Situated within the tech hub of Vancouver, B.C., Dr. Sohrab Shah’s bioinformatics lab at the BC Cancer Agency has developed a new machine learning tool enabling the study of the role of individual cancer cells in cancer progression. Published today in Nature Methods, Shah’s team shows the power of digital cancer biology through computational analysis of mutations in individual ovarian cancer cells.
Developed by Dr. Andrew Roth, the open source software called Single Cell Genotyper is a new statistical model and machine learning inference algorithm designed to determine the pattern of how DNA mutations are distributed in individual cells of a tumour. This provides unprecedented digital resolution to identify the number of different types of cancer cells present in a tumour and to track how they migrate when the disease spreads or relapses.
The Single Cell Genotyper model allowed Shah and his team to reveal critical insight into the invasive spread of the most malignant form of ovarian cancer.
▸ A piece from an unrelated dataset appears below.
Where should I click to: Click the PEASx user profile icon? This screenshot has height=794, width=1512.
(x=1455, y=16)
These findings are simultaneously published in a landmark study in Nature Genetics. This is a first in mapping two distinct patterns of cancer cell migration in the most deadly form of ovarian cancer.
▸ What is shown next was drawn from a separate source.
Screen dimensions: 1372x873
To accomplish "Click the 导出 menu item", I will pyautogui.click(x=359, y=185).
“Cancer science is now a quantitative, digital science,” says Shah of their technological advances that are making big strides in advancing cancer knowledge.
“The Single Cell Genotyper software led us to define cell migration maps for the first time in ovarian cancer, including what cell types are present, where they are found in the abdominal cavity and their migration patterns from site to site,” he added.
Single Cell Genotyper
Measurements of mutations in individual cancer cells are input into the SCG which is able to work through the ‘noise’ or ‘interference’ of competing or partially missing data to efficiently:
- Estimate the number of cancer cell populations present in a tumour
- Identify the set of mutations that define each population
- Predict the abundance of each population in the tumour
This technology provides a new tool scientists can use to study the cell-population composition of all types of human cancer. This is a necessary first step to understand how cancers acquire resistance to treatment and spread beyond their site of origin.
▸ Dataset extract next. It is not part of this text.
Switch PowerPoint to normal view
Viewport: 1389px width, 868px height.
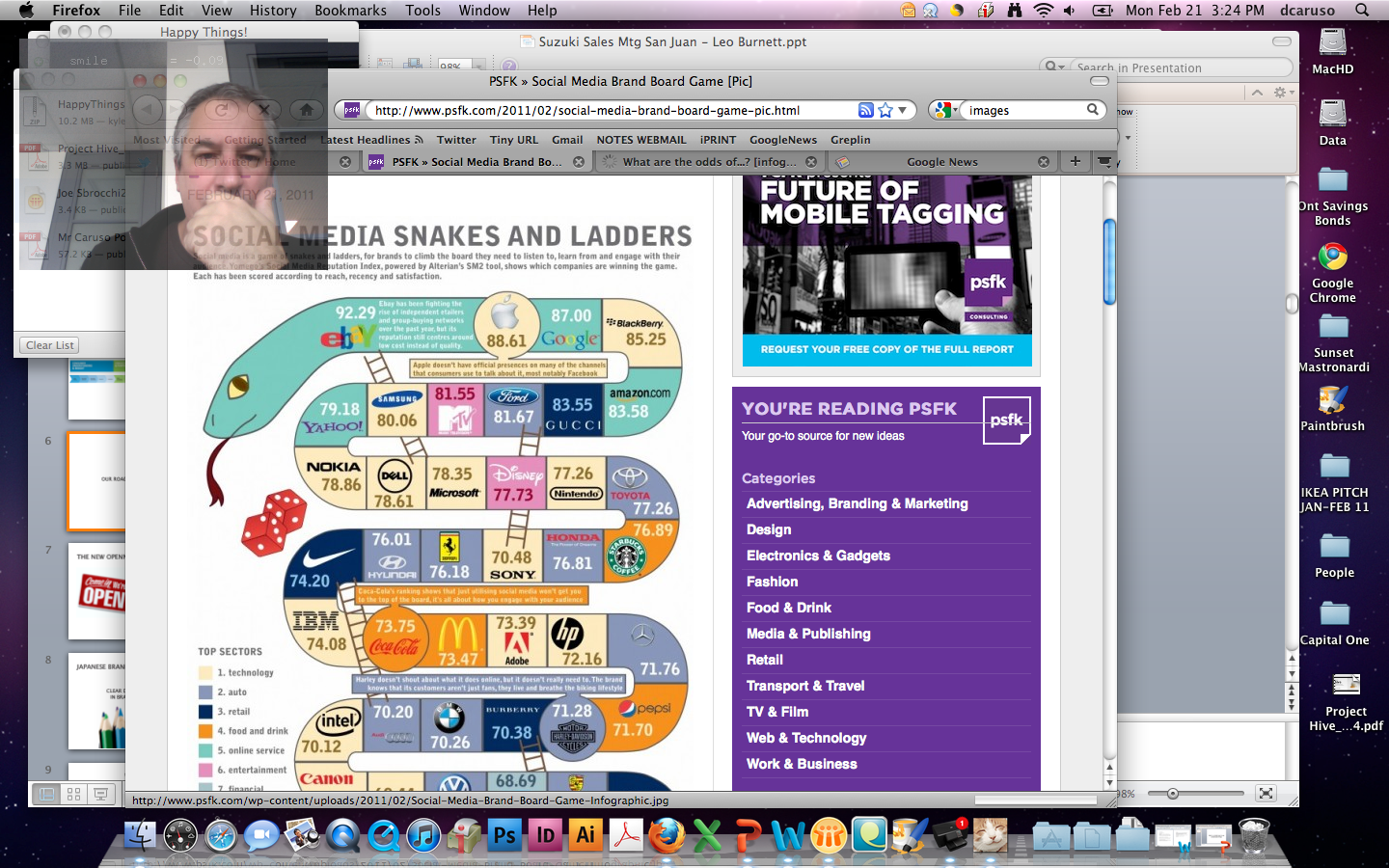point(45,794)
Next steps are to apply the innovative Single Cell Genotyper to define cell migration maps in ovarian cancer and breast cancer patients with a specific focus on determining which cells are resistant to treatment and what are their specific properties. This will allow researchers to build predictive tools to better inform future care.
The research findings were made possible with philanthropic investments from the BC Cancer Foundation.
Notes: Dr. Sohrab Shah is a Senior Scientist at the BC Cancer Agency, Associate Professor at the University of British Columbia and Canada Research Chair in Computational Cancer Genomics. Dr. Andrew Roth is a postdoctoral fellow at the BC Cancer Agency and UBC.